This week's book giveaway is in the OO, Patterns, UML and Refactoring forum. We're giving away four copies of Refactoring for Software Design Smells: Managing Technical Debt and have Girish Suryanarayana, Ganesh Samarthyam & Tushar Sharma on-line! See this thread for details.
Hi, I've been in Java for 2 years mostly developing web applications. I am new to design patterns, but I ve been reading a lot about it. Now, what I want to ask is what are the situations and problems in web apps where I can find patterns usefull? Thanks, Vlad
Originally posted by Vladimir Ergovich: Hi, I've been in Java for 2 years mostly developing web applications. I am new to design patterns, but I ve been reading a lot about it. Now, what I want to ask is what are the situations and problems in web apps where I can find patterns usefull? Thanks, Vlad
Patterns are simply reusable solutions to common, recurring problems. It's often easier to start looking directly at the problems you have and then branching out to more general, less technology-specific kinds of solutions. As other posts have suggested, you might want to start with the book "Core J2EE Patterns", which provide specific solutions that have worked in multiple J2EE projects. Then you might want to read the featured book, and/or the original "Design Patterns: Elements of Reusable Object Oriented Design" book, and start thinking about ways in which you can apply these general principles to your specific problems. Design Patterns are general-purpose tools. You can't just ask someone "how do I use nails in building a house?" The answer would be too broad to be useful. Your question is similar. Take some time to learn about the patterns first, and then you'll start seeing the applicablity on your own. Kyle Brown
I would agree that this is a hard question to give a cut and dry answer to but I can suggest one example. Consider login authentication. This is a situation where you could apply the Command Pattern. It is a process you will want to repeat frequently. You take incoming requests and forward them to a controlling servlet which will perform the authentication and create the command object. For a more detailed description of the implementation you could refer to O'Reilly's Servlet Programming book (I believe it is the one with the tea kettle on the cover) although they don't refer to it as the Command Pattern.Yoou can review the Command pattern at http://myweb.onramp.net/~huston/dp/patterns.html
Joined: Aug 10, 2001
Another suggestion (that I can't believe I've forgotten to make so far) is that Patterns are by far best learned in groups. Get together with a couple of your buddies and do a reading group that meets once a week over lunch to discuss one pattern a week. You'll see that it's much easier to learn this in a group than it is alone. Another possiblility is to look at http://www.hillside.net and see if there isn't a patterns reading group already formed in your area that you can join. Good luck! ------------------ Kyle Brown, Author of Enterprise Java (tm) Programming with IBM Websphere See my homepage at http://members.aol.com/kgb1001001 for other WebSphere information. [This message has been edited by Kyle Brown (edited October 04, 2001).]

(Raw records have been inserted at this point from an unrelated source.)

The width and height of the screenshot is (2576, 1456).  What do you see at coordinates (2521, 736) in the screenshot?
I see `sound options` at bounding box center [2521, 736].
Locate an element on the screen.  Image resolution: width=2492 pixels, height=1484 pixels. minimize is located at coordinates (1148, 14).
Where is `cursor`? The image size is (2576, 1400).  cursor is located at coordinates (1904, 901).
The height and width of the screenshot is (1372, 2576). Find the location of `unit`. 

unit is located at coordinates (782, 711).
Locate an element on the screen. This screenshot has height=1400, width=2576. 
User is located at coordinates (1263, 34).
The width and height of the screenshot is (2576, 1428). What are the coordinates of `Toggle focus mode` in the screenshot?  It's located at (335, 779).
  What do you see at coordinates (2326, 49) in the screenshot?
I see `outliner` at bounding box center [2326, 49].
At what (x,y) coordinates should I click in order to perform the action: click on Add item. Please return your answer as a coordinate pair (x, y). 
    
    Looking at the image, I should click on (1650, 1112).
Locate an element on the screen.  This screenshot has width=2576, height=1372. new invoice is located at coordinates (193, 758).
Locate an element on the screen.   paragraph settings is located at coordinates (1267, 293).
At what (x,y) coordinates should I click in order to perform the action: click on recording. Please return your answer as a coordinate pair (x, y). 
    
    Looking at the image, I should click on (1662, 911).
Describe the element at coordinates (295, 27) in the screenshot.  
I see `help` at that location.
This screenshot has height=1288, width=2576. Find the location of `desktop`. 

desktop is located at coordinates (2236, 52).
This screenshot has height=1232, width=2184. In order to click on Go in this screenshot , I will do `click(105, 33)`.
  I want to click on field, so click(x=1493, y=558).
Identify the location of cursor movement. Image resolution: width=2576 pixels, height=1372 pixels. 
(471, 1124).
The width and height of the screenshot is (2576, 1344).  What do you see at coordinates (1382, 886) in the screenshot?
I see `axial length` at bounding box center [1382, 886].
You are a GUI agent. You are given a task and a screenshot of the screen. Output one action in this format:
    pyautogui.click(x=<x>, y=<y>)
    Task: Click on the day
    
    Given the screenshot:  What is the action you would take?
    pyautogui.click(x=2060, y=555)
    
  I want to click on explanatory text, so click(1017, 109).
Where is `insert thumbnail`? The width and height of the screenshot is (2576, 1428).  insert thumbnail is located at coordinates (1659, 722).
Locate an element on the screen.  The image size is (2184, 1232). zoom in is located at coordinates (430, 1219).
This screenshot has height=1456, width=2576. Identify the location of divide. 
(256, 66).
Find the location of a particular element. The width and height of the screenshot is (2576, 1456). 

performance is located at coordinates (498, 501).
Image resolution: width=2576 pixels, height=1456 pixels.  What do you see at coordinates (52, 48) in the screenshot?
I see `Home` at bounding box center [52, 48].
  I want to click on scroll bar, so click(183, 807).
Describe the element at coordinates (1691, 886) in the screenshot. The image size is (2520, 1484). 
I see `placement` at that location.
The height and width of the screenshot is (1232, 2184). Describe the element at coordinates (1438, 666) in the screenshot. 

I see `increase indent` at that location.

Regarding design patterns - as they relate specifically to web applications - I have always found the IBM redbooks (anything about VAJ/WAS/EJB/XML) to be very useful (www.redbooks.ibm.com). Even if you don't use the IBM product range, there is a lot of good information included here (I work for IBM, but this is my objective opinion!). The Apache Struts project also has some information on the basic motivation for MVC in web apps. For more enterprise oriented patterns in a 'web' context - the SUN site has some J2EE patterns. All of these sources discuss to a greater/lesser extent, the motivation and advantages of employing particular patterns. regards, paul.
Another suggestion (that I can't believe I've forgotten to make so far) is that Patterns are by far best learned in groups. Get together with a couple of your buddies and do a reading group that meets once a week over lunch to discuss one pattern a week. Good idea Kyle [This message has been edited by Johannes de Jong (edited October 05, 2001).]